Data extract:
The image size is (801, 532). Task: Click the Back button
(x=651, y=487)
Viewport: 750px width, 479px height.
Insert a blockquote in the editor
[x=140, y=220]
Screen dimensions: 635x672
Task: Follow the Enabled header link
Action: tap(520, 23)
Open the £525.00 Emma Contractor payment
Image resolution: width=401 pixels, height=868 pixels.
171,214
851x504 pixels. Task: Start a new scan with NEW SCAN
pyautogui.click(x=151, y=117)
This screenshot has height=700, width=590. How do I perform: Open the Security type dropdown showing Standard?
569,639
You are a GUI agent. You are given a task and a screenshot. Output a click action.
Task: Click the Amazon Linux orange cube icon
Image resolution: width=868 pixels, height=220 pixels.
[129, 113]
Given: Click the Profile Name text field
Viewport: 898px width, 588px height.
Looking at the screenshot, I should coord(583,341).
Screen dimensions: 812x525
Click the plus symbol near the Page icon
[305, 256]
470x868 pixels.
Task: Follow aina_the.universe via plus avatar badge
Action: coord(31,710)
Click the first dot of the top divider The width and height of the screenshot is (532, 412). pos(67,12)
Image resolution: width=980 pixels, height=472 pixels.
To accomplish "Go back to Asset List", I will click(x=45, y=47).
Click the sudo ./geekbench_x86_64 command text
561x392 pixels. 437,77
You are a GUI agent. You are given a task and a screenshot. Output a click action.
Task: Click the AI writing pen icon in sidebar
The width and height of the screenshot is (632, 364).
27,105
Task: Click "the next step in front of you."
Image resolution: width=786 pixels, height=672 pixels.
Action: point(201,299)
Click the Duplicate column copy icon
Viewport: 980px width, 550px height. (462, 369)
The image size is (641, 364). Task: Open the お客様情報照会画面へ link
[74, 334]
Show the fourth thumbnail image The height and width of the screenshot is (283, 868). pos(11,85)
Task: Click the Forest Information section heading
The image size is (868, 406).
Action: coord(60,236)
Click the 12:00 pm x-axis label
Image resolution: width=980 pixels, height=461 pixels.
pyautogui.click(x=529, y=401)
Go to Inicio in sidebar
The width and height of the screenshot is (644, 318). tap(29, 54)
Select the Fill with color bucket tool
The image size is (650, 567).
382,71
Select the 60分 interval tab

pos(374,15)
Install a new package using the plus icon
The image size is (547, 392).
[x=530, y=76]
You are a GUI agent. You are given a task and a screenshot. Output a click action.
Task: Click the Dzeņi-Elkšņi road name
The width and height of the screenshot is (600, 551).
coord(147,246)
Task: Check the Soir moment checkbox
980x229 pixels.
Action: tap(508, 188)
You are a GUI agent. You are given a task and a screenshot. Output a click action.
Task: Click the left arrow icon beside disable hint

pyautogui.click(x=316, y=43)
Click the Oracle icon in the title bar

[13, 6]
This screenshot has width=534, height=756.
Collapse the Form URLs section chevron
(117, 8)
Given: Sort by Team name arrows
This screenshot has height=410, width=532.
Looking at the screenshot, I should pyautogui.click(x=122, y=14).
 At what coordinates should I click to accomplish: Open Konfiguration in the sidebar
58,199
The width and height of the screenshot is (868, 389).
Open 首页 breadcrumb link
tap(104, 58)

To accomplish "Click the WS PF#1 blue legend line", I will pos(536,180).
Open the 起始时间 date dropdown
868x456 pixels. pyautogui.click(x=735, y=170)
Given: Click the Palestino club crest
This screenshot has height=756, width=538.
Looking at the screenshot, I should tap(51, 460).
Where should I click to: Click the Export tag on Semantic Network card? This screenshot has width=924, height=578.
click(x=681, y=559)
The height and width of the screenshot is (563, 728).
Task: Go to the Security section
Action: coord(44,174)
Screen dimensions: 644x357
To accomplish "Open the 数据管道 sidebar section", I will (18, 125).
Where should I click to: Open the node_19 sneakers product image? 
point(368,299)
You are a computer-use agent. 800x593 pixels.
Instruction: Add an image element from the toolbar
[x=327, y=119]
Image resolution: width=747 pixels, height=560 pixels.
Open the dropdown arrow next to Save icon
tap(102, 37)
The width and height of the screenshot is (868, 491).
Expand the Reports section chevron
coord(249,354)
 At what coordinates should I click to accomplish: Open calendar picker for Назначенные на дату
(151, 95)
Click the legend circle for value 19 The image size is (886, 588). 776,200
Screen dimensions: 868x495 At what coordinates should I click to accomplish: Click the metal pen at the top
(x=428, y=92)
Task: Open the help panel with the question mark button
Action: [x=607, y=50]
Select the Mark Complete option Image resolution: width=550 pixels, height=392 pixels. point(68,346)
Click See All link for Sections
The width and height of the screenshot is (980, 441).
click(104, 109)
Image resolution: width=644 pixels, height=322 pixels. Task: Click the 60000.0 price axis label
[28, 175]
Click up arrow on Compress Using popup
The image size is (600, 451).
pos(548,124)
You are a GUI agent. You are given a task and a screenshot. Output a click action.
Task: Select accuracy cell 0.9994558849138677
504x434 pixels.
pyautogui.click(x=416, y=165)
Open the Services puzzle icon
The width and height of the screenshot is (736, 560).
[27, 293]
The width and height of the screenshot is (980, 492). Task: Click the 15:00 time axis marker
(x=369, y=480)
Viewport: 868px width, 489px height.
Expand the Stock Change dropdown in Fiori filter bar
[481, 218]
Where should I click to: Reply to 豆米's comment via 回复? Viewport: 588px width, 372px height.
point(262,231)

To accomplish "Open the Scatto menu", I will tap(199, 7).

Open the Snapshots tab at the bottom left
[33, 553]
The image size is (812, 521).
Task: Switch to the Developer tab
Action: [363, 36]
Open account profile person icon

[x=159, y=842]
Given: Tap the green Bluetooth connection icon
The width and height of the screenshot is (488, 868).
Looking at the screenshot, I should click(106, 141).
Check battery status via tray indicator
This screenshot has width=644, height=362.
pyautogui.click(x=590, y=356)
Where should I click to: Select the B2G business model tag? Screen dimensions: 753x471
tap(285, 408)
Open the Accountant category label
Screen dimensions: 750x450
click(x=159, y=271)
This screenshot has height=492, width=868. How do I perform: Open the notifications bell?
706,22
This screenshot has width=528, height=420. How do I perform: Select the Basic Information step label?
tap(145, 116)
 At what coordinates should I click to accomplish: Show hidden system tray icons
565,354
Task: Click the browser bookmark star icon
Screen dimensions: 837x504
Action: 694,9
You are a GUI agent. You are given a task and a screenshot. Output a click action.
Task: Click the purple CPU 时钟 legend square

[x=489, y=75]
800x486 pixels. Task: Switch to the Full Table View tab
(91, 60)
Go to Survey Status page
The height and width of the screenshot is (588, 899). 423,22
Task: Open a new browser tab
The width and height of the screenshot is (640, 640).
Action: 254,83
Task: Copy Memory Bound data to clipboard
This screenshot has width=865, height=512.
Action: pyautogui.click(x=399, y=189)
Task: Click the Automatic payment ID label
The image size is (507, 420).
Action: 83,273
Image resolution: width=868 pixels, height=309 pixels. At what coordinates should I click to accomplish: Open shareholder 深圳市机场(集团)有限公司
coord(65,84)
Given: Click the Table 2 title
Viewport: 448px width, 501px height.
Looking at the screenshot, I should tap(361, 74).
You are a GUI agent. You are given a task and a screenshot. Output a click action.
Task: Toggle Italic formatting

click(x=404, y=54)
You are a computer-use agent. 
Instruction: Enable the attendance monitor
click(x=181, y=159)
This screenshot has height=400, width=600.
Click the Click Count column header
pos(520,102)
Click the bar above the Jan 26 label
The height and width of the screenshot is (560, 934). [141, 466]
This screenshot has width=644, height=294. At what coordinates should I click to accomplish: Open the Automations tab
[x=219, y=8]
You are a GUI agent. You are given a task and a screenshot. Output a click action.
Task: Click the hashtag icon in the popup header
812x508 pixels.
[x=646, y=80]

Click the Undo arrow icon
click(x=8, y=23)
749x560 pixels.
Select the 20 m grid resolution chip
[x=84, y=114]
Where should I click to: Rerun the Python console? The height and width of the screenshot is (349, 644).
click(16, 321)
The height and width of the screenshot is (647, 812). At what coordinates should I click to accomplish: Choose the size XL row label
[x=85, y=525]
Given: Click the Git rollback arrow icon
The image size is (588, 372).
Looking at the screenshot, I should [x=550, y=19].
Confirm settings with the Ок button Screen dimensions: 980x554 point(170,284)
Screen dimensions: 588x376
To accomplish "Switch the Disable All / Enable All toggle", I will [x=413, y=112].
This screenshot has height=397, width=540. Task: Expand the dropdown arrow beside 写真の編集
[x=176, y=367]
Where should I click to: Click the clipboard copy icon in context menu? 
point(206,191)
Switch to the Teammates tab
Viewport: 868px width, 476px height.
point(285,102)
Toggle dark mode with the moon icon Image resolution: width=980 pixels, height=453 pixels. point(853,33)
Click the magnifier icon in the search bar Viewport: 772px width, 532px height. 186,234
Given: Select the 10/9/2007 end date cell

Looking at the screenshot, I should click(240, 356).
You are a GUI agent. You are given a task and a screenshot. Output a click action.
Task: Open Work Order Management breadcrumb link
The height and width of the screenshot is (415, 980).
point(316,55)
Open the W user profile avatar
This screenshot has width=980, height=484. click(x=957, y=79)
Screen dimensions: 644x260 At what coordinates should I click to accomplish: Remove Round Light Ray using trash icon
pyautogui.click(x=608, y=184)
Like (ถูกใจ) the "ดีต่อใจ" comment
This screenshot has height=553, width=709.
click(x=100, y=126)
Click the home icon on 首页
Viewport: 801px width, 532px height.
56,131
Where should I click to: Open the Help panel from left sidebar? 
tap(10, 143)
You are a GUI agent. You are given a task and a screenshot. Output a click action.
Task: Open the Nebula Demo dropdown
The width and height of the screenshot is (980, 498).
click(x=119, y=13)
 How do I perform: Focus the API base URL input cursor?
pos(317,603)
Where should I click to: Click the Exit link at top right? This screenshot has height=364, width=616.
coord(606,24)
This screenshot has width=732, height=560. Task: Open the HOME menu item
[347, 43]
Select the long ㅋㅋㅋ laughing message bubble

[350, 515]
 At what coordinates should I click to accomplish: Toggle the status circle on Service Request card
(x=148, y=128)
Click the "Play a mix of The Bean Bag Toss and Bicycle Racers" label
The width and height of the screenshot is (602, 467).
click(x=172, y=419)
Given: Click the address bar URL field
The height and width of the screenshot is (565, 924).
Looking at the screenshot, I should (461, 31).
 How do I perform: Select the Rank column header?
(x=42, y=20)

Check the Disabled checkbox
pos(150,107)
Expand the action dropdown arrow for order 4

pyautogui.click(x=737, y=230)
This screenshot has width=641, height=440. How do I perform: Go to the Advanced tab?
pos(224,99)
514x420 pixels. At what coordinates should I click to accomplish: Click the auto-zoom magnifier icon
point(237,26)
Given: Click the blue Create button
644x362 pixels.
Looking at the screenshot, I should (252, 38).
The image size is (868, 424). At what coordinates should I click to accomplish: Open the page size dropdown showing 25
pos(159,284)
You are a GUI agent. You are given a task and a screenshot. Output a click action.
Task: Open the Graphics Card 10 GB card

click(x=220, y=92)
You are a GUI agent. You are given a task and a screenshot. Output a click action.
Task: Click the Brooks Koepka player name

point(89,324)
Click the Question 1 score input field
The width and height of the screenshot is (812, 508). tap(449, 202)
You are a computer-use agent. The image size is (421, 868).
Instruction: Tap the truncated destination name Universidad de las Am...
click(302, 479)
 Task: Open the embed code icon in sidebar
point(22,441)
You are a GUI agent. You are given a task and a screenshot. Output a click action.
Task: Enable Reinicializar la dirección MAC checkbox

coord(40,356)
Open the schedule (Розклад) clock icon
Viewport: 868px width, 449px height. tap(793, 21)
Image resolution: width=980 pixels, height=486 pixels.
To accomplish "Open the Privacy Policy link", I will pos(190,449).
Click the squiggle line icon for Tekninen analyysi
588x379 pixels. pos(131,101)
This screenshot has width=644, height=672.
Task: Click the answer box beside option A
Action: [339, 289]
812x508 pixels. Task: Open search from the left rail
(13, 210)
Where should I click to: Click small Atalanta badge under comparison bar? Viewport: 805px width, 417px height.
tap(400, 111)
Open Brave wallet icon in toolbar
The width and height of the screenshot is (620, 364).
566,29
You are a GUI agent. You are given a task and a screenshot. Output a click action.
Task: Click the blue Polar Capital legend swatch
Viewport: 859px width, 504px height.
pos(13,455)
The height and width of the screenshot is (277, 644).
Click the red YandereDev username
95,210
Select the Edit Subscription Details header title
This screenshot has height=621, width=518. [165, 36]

Action item: Would you output, from the records above, exactly the run of lines that starts at the line containing "The width and height of the screenshot is (868, 389)." and ends at the line containing "Click up arrow on Compress Using popup", and only that run?

Worked solution:
The width and height of the screenshot is (868, 389).
Open 首页 breadcrumb link
tap(104, 58)

To accomplish "Click the WS PF#1 blue legend line", I will pos(536,180).
Open the 起始时间 date dropdown
868x456 pixels. pyautogui.click(x=735, y=170)
Given: Click the Palestino club crest
This screenshot has height=756, width=538.
Looking at the screenshot, I should tap(51, 460).
Where should I click to: Click the Export tag on Semantic Network card? This screenshot has width=924, height=578.
click(x=681, y=559)
The height and width of the screenshot is (563, 728).
Task: Go to the Security section
Action: coord(44,174)
Screen dimensions: 644x357
To accomplish "Open the 数据管道 sidebar section", I will (18, 125).
Where should I click to: Open the node_19 sneakers product image? 
point(368,299)
You are a computer-use agent. 800x593 pixels.
Instruction: Add an image element from the toolbar
[x=327, y=119]
Image resolution: width=747 pixels, height=560 pixels.
Open the dropdown arrow next to Save icon
tap(102, 37)
The width and height of the screenshot is (868, 491).
Expand the Reports section chevron
coord(249,354)
 At what coordinates should I click to accomplish: Open calendar picker for Назначенные на дату
(151, 95)
Click the legend circle for value 19 The image size is (886, 588). 776,200
Screen dimensions: 868x495 At what coordinates should I click to accomplish: Click the metal pen at the top
(x=428, y=92)
Task: Open the help panel with the question mark button
Action: [x=607, y=50]
Select the Mark Complete option Image resolution: width=550 pixels, height=392 pixels. point(68,346)
Click See All link for Sections
The width and height of the screenshot is (980, 441).
click(104, 109)
Image resolution: width=644 pixels, height=322 pixels. Task: Click the 60000.0 price axis label
[28, 175]
Click up arrow on Compress Using popup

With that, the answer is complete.